EXERCISE BRIEF ->
The first line of the listing opens the range and the line with "You are a computer-use agent." closes it; repeat those lines and all between them word for word, leaving out the pictures.

LISTED ENTRIES ->
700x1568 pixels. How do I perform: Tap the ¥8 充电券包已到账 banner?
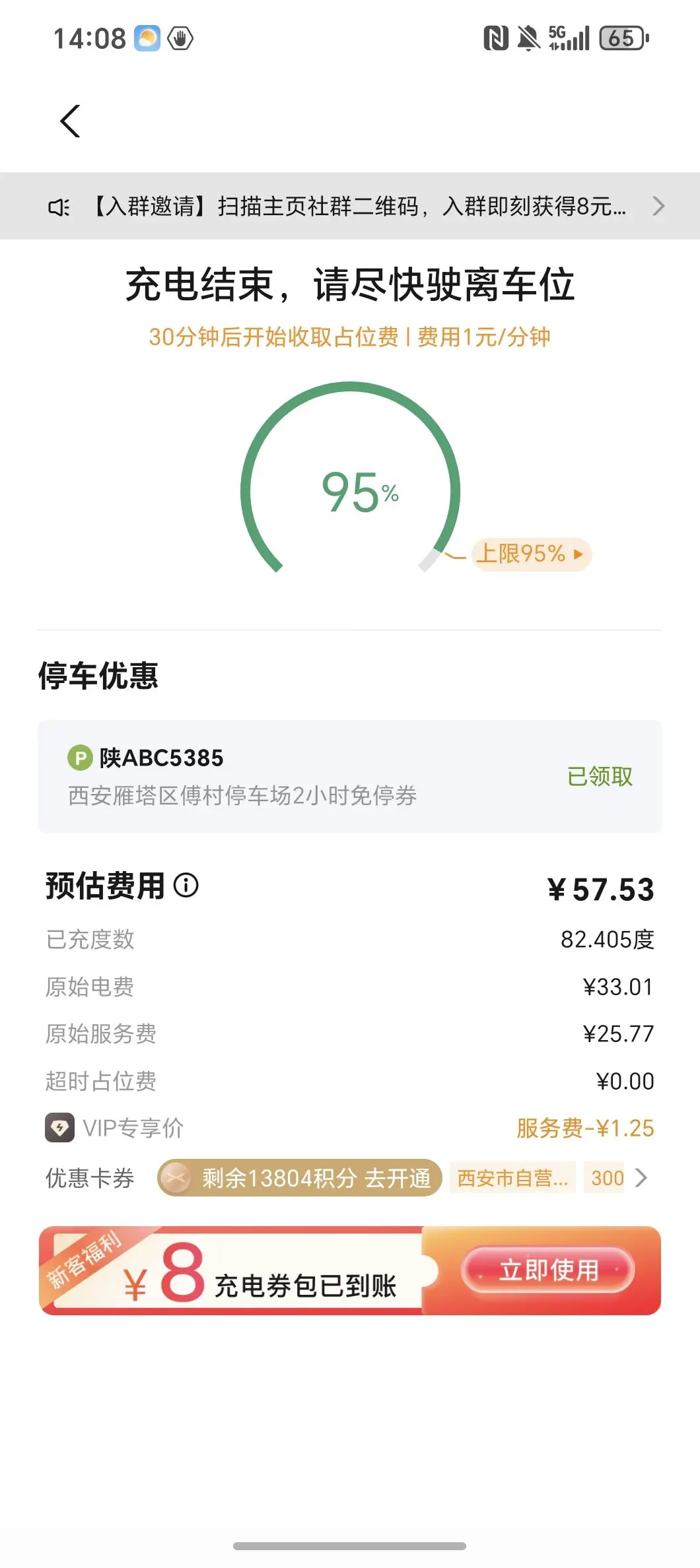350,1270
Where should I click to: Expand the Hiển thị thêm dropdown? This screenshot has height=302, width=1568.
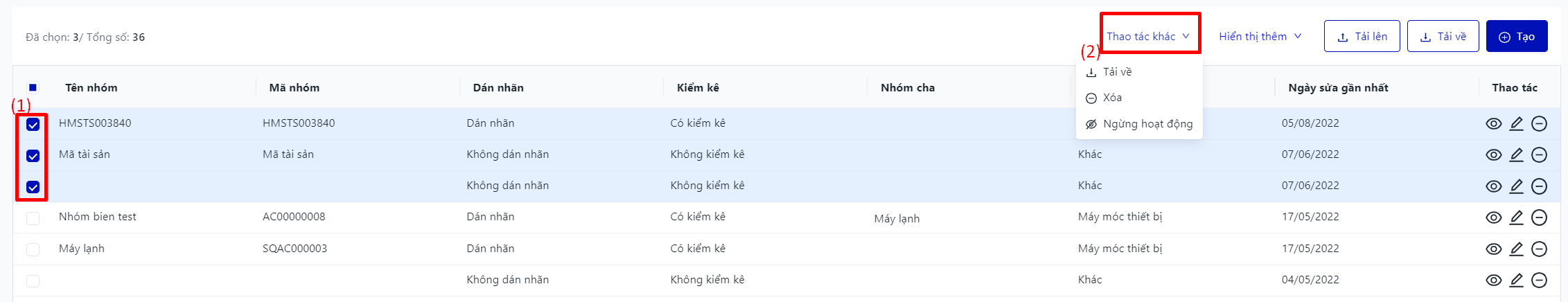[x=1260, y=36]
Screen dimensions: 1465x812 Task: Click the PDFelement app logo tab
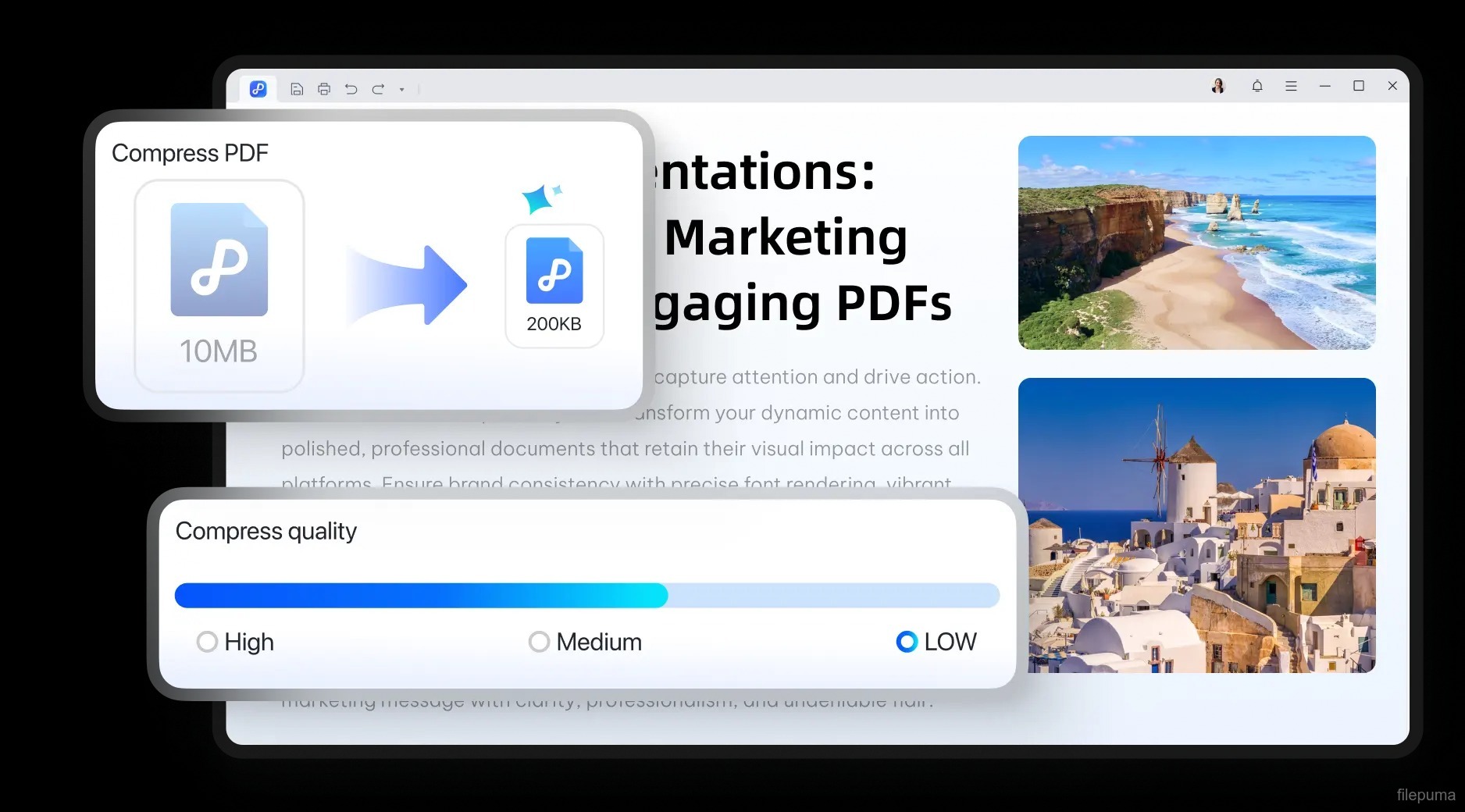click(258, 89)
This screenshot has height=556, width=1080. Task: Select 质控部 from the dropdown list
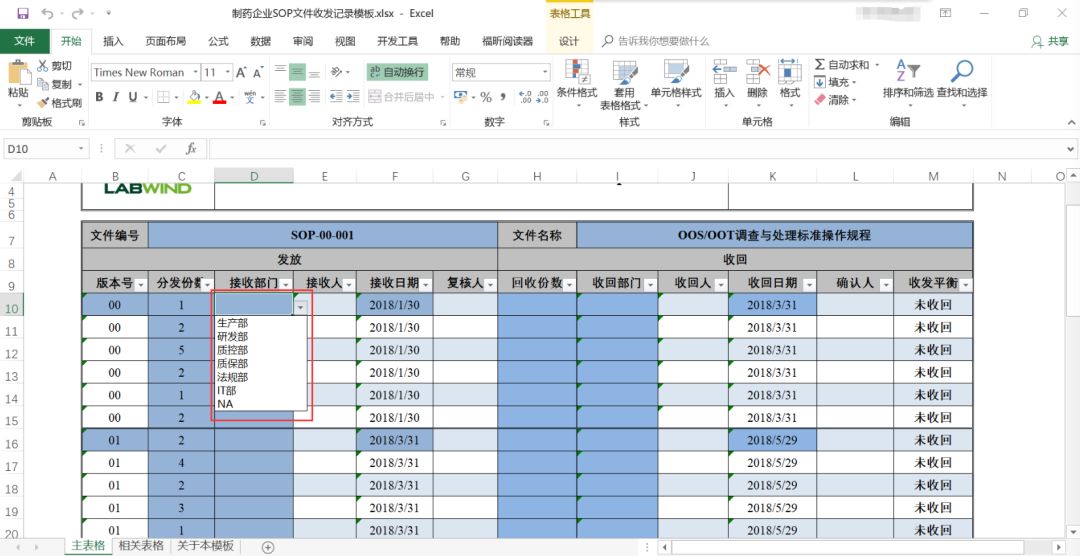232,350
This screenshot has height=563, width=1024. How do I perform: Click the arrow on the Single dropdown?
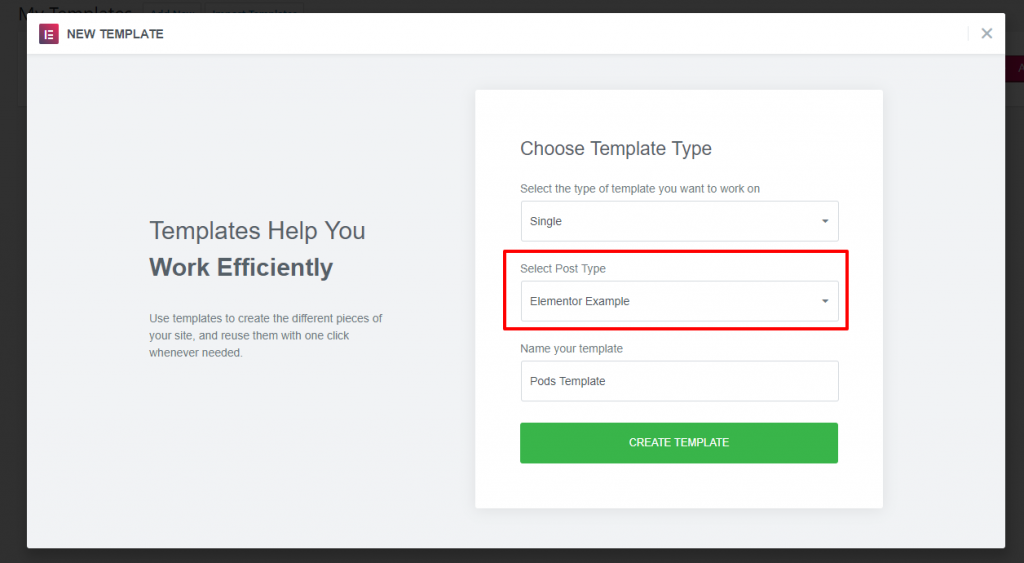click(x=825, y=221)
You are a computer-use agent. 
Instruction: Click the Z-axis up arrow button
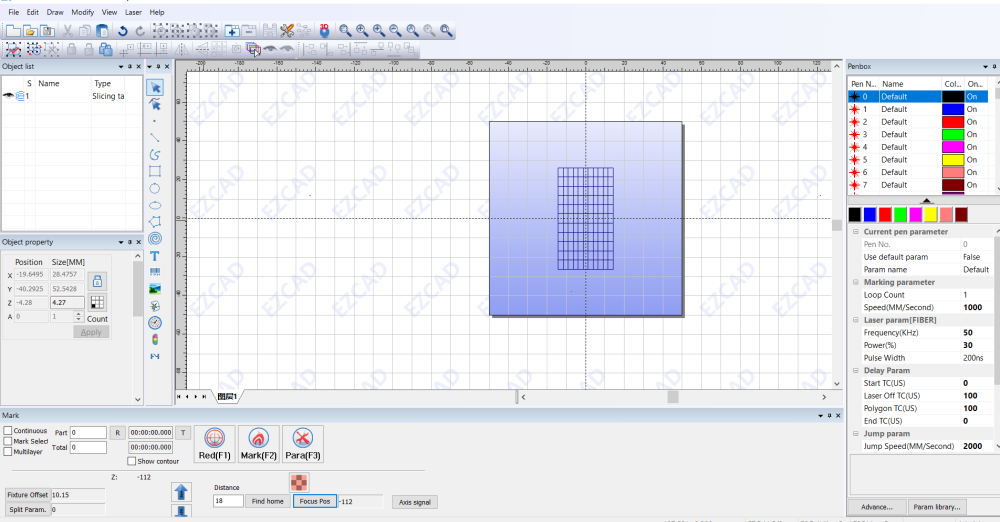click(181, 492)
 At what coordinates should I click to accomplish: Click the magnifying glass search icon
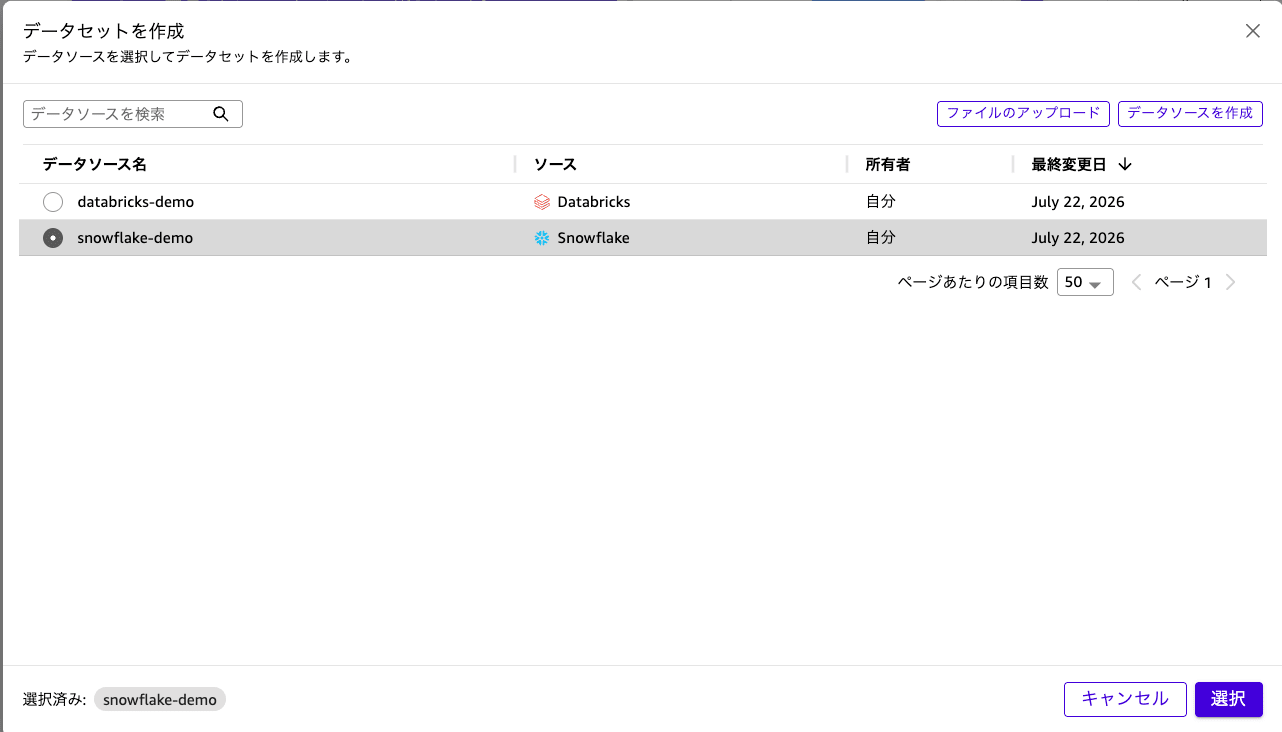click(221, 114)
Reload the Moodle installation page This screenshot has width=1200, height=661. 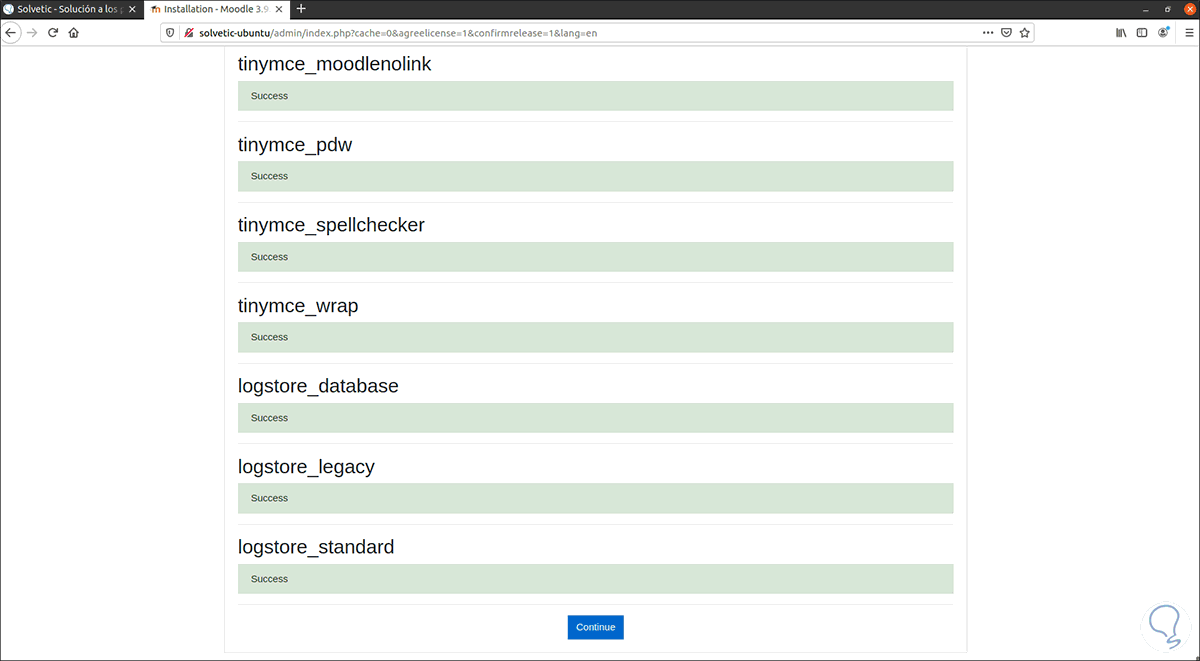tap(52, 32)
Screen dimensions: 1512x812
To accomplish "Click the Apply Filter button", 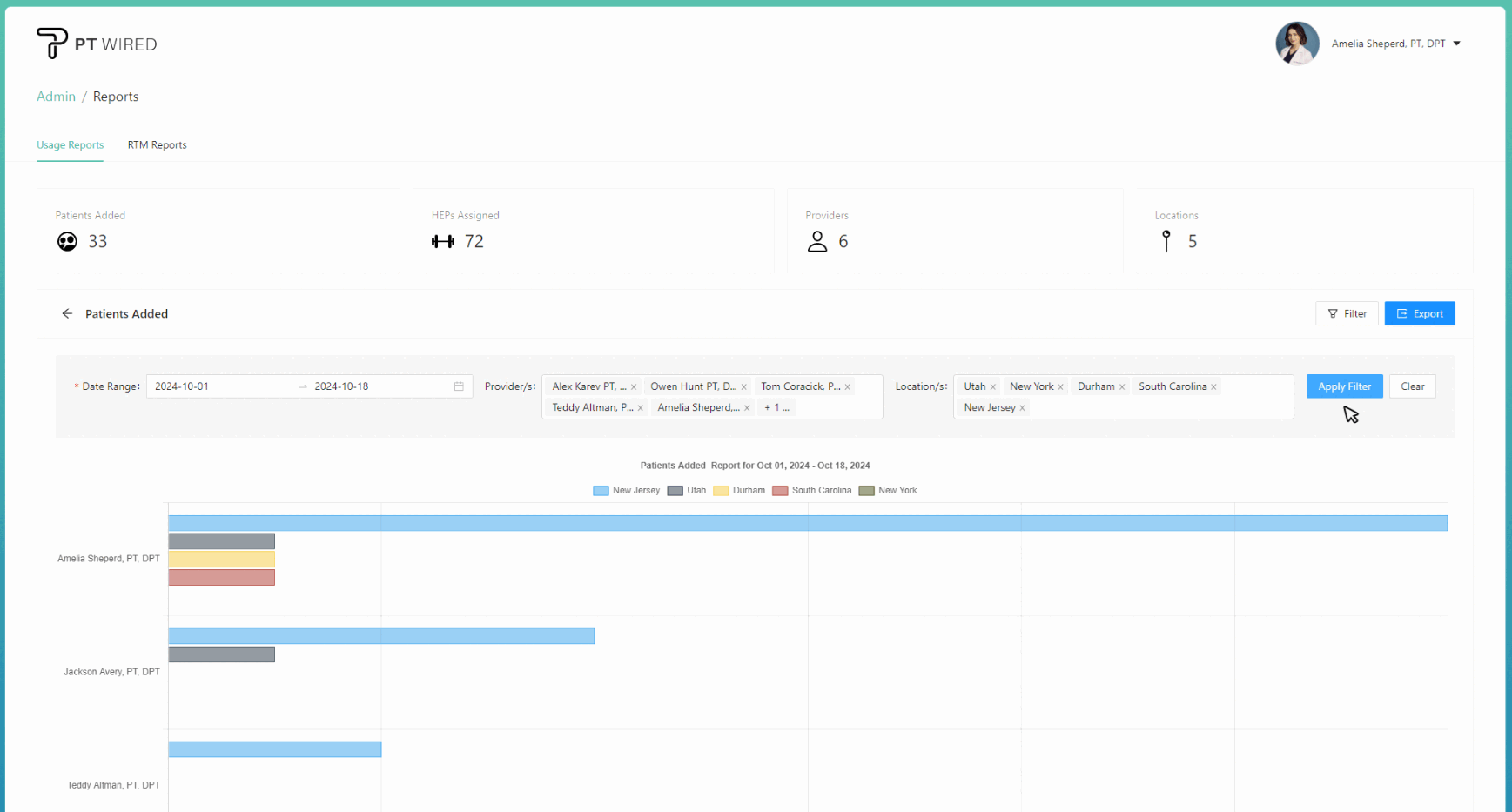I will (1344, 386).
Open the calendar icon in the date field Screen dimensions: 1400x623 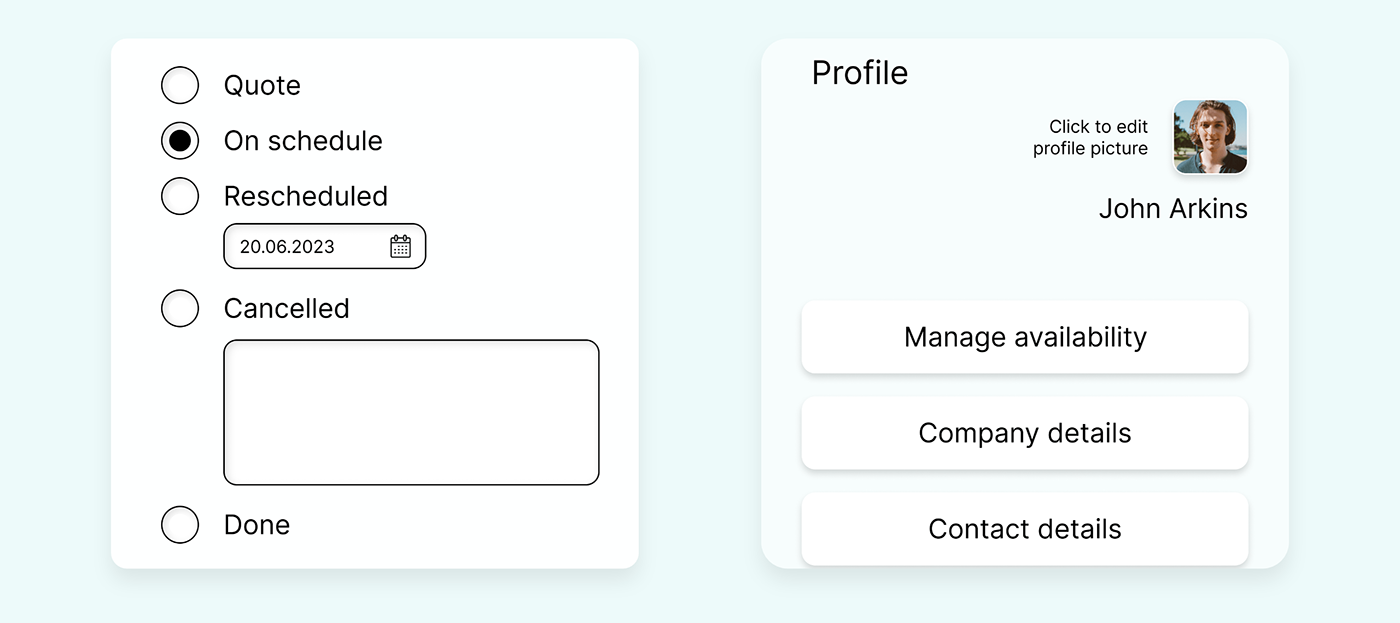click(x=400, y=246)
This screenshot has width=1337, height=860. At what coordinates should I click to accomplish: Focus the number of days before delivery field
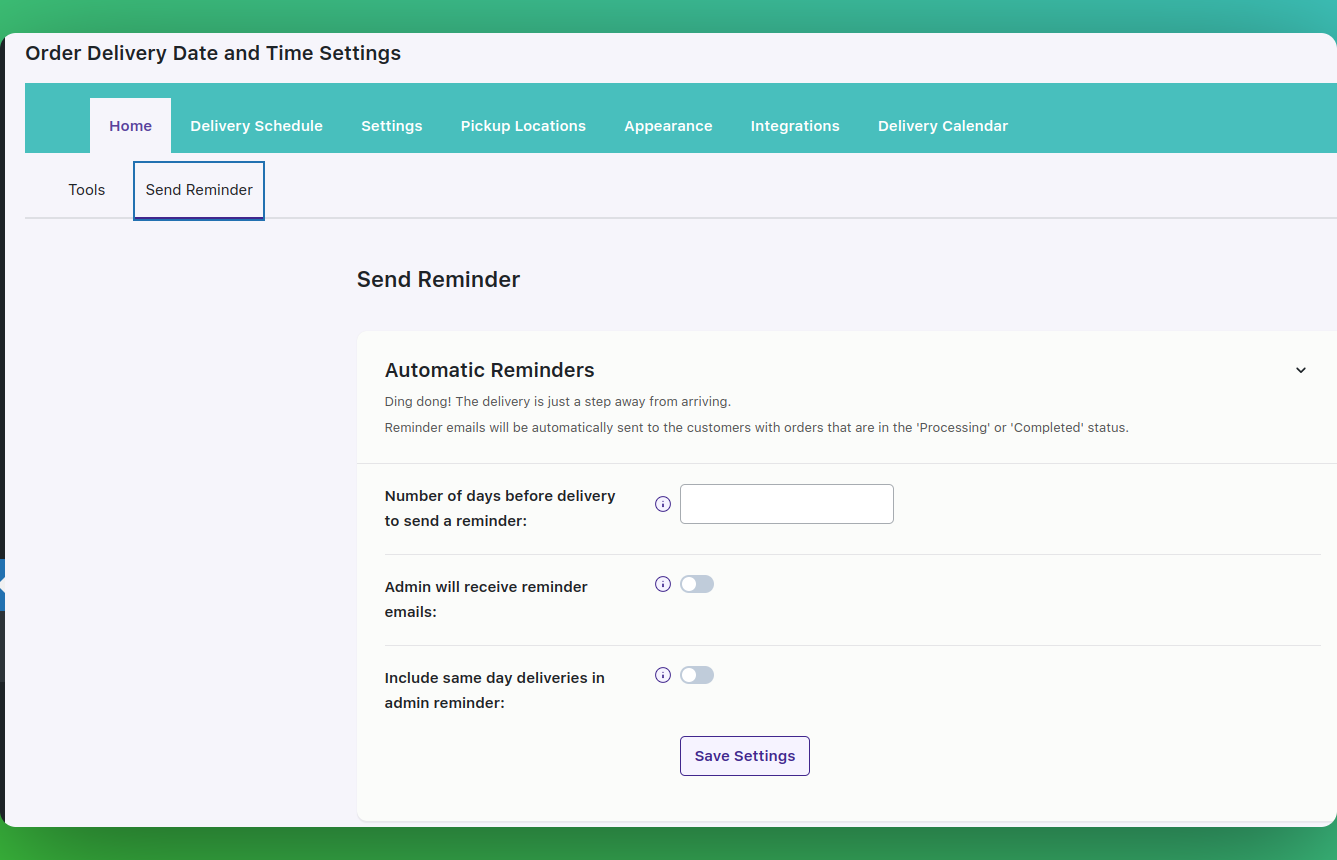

ANSWER SECTION ->
700x1568 pixels. How do I perform: Tap the ¥8 充电券包已到账 banner?
350,1270
Where should I click to: Expand the Hiển thị thêm dropdown? This screenshot has height=302, width=1568.
[x=1260, y=36]
Screen dimensions: 1465x812 Task: Click the PDFelement app logo tab
click(258, 89)
This screenshot has height=556, width=1080. Task: Select 质控部 from the dropdown list
232,350
This screenshot has height=563, width=1024. How do I perform: Click the arrow on the Single dropdown?
click(x=825, y=221)
You are a computer-use agent. 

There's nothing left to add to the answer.